INPUT MATERIAL.
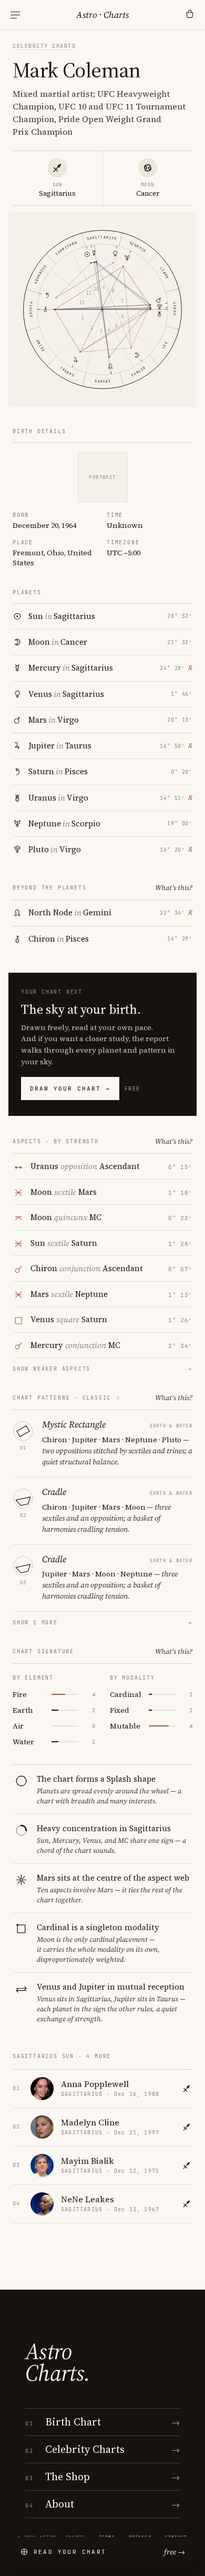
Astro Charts (102, 14)
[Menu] (15, 15)
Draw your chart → (70, 1088)
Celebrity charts (44, 46)
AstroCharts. (57, 2362)
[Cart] (189, 14)
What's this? (173, 887)
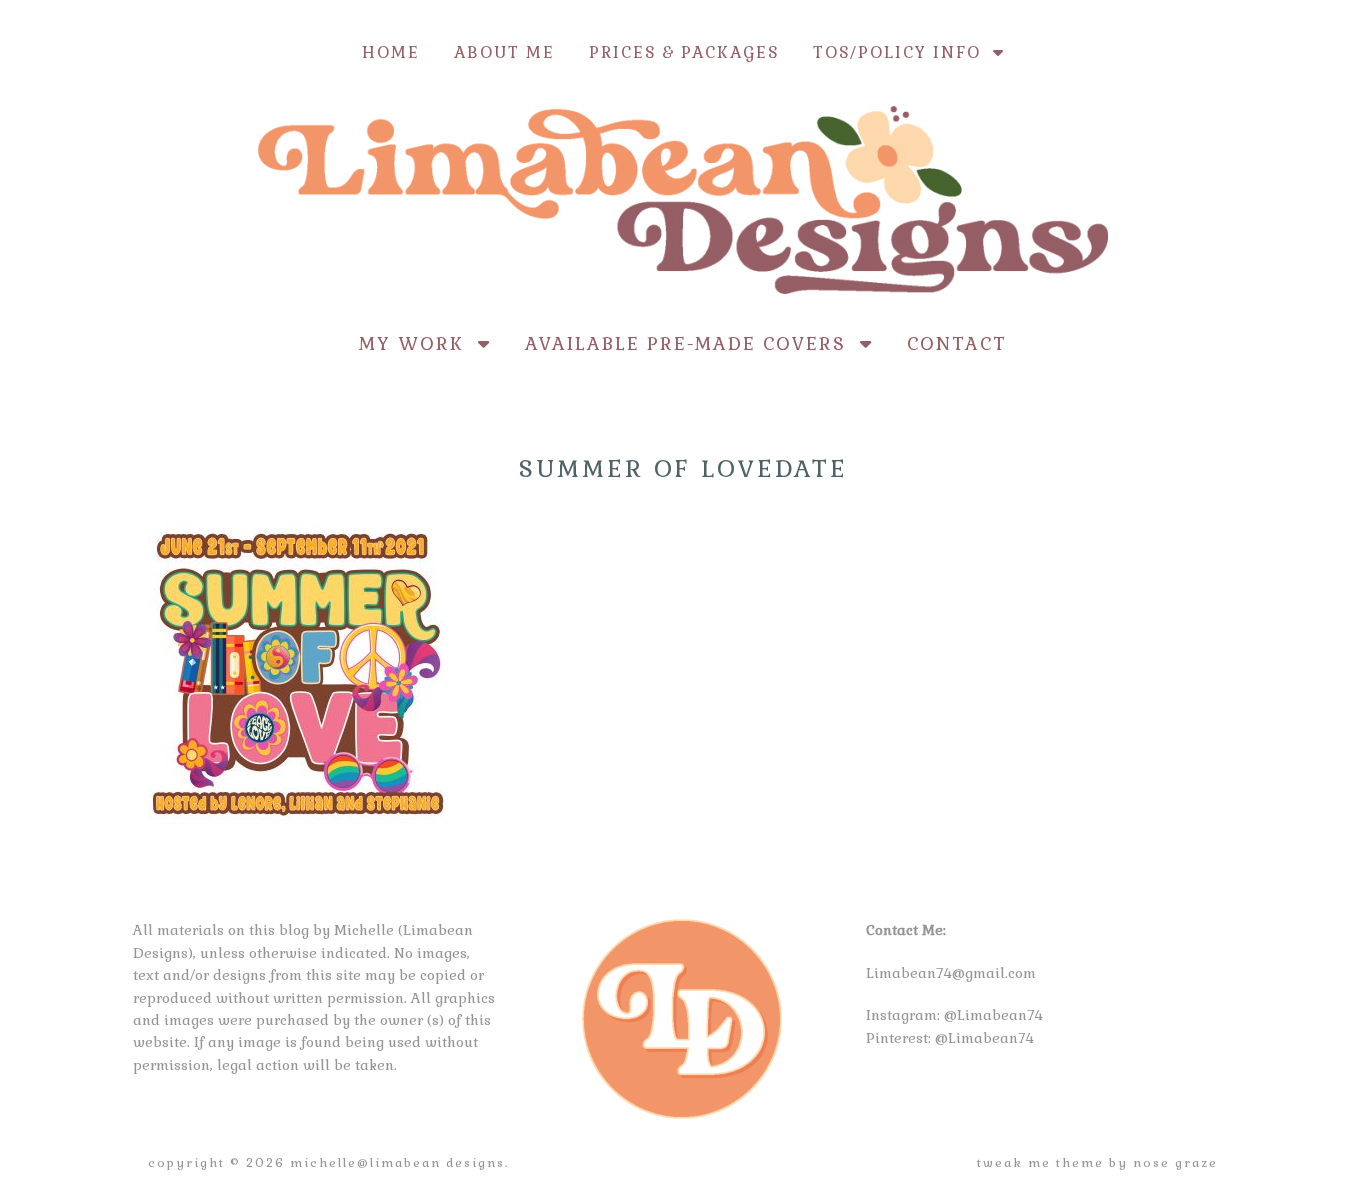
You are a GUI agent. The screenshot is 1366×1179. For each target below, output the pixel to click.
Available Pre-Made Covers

ASSIGNED TASK.
When you copy the listing, keep every line exactly as it is but leave out all images.

FINISHED TASK.
Astro Charts (102, 14)
[Menu] (15, 15)
Draw your chart → (70, 1088)
Celebrity charts (44, 46)
AstroCharts. (57, 2362)
[Cart] (189, 14)
What's this? (173, 887)
You are a GUI agent. The screenshot is 1366×1179. For each target below, output the pixel to click.
Available Pre-Made Covers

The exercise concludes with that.